> **Problem to work on**
Format the lines from the line with "You are a GUI" to the end of the items as a JSON list of strings, one string per line, leaving out blank lines.
━━━ Records shown
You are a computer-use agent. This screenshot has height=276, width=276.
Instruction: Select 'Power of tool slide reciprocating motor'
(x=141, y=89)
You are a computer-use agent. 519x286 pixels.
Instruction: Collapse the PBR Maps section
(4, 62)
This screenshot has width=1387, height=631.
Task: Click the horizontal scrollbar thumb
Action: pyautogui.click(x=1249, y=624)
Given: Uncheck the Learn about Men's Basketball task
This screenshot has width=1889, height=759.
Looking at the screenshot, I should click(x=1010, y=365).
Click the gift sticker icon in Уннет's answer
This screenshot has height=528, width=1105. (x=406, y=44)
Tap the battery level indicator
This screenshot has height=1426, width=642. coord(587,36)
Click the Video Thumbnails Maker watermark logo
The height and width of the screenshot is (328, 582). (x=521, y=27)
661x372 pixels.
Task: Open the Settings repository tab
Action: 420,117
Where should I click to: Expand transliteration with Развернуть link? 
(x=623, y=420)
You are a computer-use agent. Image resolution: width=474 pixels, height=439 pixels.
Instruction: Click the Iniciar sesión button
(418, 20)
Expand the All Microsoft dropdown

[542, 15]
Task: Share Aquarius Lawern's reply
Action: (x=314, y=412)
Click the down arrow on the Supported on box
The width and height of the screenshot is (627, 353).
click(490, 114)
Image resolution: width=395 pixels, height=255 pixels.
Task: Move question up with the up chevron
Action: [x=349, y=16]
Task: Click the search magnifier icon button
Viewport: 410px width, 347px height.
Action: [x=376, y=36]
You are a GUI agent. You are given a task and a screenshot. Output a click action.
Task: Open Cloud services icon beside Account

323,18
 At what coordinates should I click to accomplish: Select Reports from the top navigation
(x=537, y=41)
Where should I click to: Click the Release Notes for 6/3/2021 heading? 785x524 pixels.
━━━━━━
> **Correct result**
[
  "You are a GUI agent. You are given a task and a screenshot. Output a click action.",
  "Task: Open Cloud services icon beside Account",
  "323,18",
  " At what coordinates should I click to accomplish: Select Reports from the top navigation",
  "(x=537, y=41)",
  "Where should I click to: Click the Release Notes for 6/3/2021 heading? 785x524 pixels."
]